■ Exercise prompt
How many lines in the entries below include the string "agent"? Answer with the number only.

■ Data for this exercise
Start of Block

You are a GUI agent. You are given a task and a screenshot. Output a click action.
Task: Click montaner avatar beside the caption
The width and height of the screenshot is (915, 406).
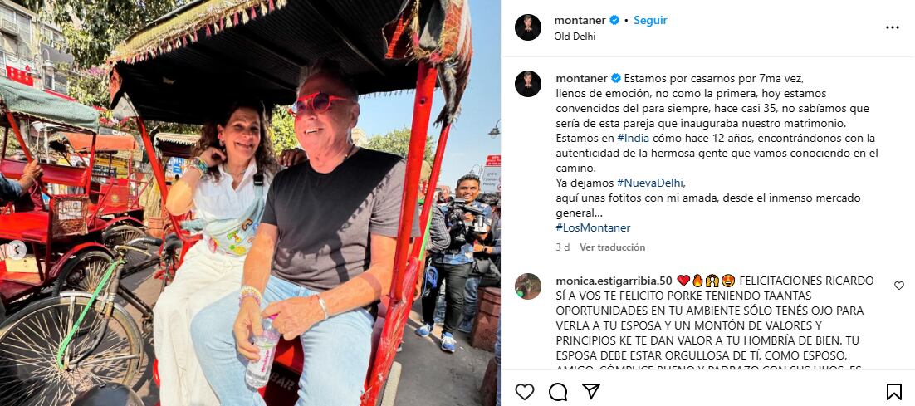coord(527,83)
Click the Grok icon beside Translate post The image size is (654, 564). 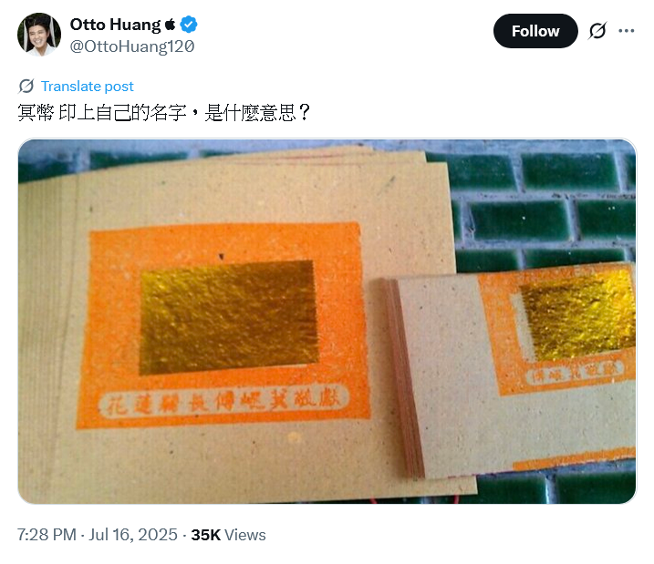26,87
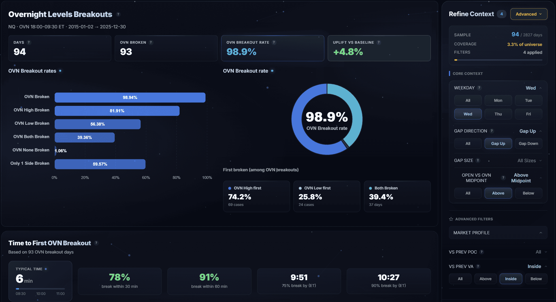This screenshot has height=302, width=556.
Task: Click help icon beside Time to First OVN Breakout
Action: coord(96,243)
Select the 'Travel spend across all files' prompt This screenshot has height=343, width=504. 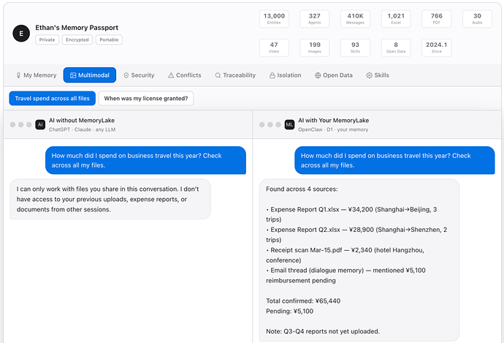tap(53, 98)
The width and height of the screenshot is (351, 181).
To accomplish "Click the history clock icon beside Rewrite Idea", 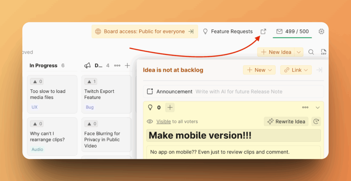I will tap(316, 121).
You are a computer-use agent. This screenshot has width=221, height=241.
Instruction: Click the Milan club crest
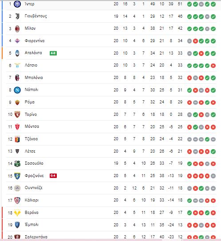coord(17,28)
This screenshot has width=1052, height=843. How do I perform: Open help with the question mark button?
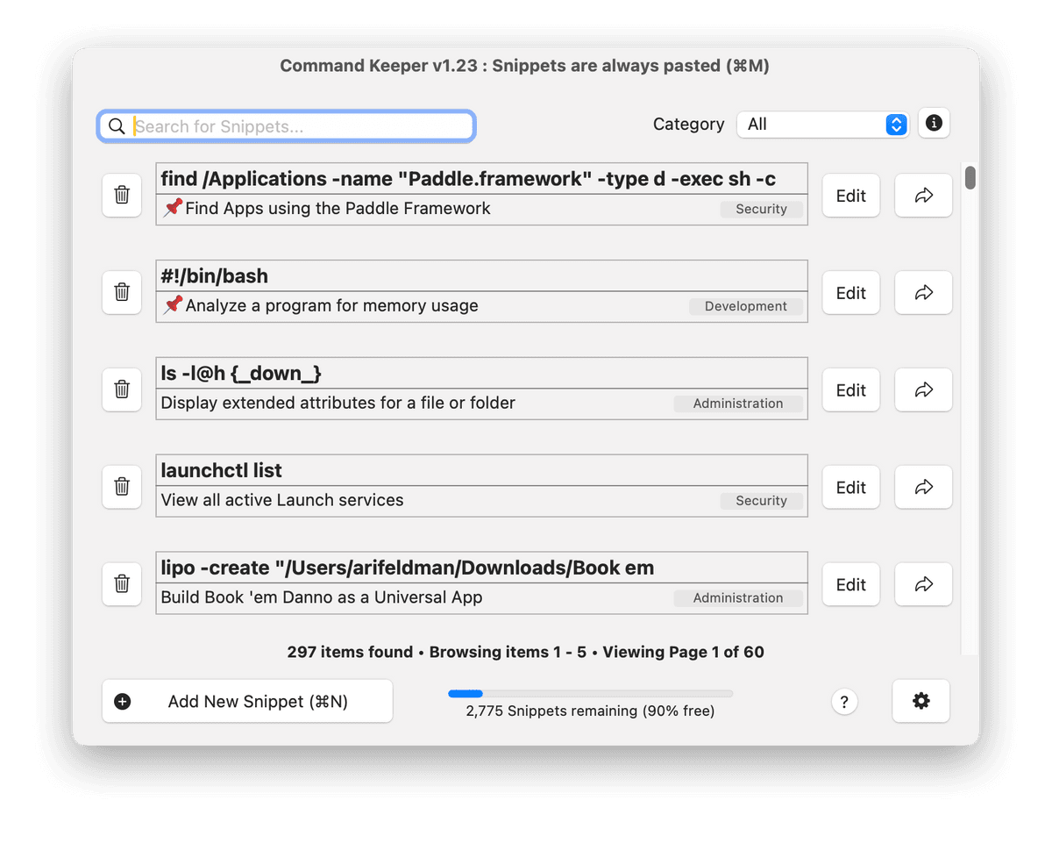point(843,702)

End of Block

■ Completed exercise
2